Data items:
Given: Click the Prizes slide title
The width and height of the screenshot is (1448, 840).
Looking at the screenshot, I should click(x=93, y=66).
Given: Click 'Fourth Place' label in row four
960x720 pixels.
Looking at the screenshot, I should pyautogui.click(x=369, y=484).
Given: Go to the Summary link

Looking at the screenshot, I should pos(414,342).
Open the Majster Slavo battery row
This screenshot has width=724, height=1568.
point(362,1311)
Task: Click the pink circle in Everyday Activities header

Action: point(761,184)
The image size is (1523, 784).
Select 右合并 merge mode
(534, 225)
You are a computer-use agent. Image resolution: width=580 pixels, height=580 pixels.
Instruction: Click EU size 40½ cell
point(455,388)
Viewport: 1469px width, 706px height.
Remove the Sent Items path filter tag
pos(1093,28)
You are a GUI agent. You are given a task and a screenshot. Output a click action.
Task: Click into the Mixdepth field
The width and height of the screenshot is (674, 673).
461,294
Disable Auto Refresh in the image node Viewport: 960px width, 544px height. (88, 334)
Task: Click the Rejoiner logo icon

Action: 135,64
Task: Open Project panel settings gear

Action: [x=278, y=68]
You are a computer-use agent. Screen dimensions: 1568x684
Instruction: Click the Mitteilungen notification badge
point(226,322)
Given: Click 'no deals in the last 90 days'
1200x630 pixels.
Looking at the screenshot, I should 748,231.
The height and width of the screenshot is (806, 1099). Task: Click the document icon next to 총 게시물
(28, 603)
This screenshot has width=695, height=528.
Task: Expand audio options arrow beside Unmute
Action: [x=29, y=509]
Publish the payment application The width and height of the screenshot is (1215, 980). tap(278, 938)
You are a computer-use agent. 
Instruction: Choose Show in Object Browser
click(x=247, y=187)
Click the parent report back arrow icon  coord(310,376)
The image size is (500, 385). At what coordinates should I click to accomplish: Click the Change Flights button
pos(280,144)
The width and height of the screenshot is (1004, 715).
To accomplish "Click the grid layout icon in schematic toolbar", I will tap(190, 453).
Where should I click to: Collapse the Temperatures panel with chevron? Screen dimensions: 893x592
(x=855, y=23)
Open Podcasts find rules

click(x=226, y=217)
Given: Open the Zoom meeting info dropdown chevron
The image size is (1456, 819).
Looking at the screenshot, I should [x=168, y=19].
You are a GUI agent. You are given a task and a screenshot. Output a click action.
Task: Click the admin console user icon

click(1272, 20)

» **Aim of the task**: Copy every line above without changing anything.

» **Right answer**:
Given: Click the Prizes slide title
The width and height of the screenshot is (1448, 840).
Looking at the screenshot, I should click(x=93, y=66).
Given: Click 'Fourth Place' label in row four
960x720 pixels.
Looking at the screenshot, I should pyautogui.click(x=369, y=484).
Given: Go to the Summary link

Looking at the screenshot, I should pos(414,342).
Open the Majster Slavo battery row
This screenshot has width=724, height=1568.
point(362,1311)
Task: Click the pink circle in Everyday Activities header

Action: point(761,184)
The image size is (1523, 784).
Select 右合并 merge mode
(534, 225)
You are a computer-use agent. Image resolution: width=580 pixels, height=580 pixels.
Instruction: Click EU size 40½ cell
point(455,388)
Viewport: 1469px width, 706px height.
Remove the Sent Items path filter tag
pos(1093,28)
You are a GUI agent. You are given a task and a screenshot. Output a click action.
Task: Click into the Mixdepth field
The width and height of the screenshot is (674, 673).
461,294
Disable Auto Refresh in the image node Viewport: 960px width, 544px height. (88, 334)
Task: Click the Rejoiner logo icon

Action: 135,64
Task: Open Project panel settings gear

Action: [x=278, y=68]
You are a computer-use agent. Screen dimensions: 1568x684
Instruction: Click the Mitteilungen notification badge
point(226,322)
Given: Click 'no deals in the last 90 days'
1200x630 pixels.
Looking at the screenshot, I should 748,231.
The height and width of the screenshot is (806, 1099). Task: Click the document icon next to 총 게시물
(28, 603)
This screenshot has width=695, height=528.
Task: Expand audio options arrow beside Unmute
Action: [x=29, y=509]
Publish the payment application The width and height of the screenshot is (1215, 980). tap(278, 938)
You are a computer-use agent. 
Instruction: Choose Show in Object Browser
click(x=247, y=187)
Click the parent report back arrow icon  coord(310,376)
The image size is (500, 385). At what coordinates should I click to accomplish: Click the Change Flights button
pos(280,144)
The width and height of the screenshot is (1004, 715).
To accomplish "Click the grid layout icon in schematic toolbar", I will tap(190, 453).
Where should I click to: Collapse the Temperatures panel with chevron? Screen dimensions: 893x592
(x=855, y=23)
Open Podcasts find rules

click(x=226, y=217)
Given: Open the Zoom meeting info dropdown chevron
The image size is (1456, 819).
Looking at the screenshot, I should [x=168, y=19].
You are a GUI agent. You are given a task and a screenshot. Output a click action.
Task: Click the admin console user icon

click(1272, 20)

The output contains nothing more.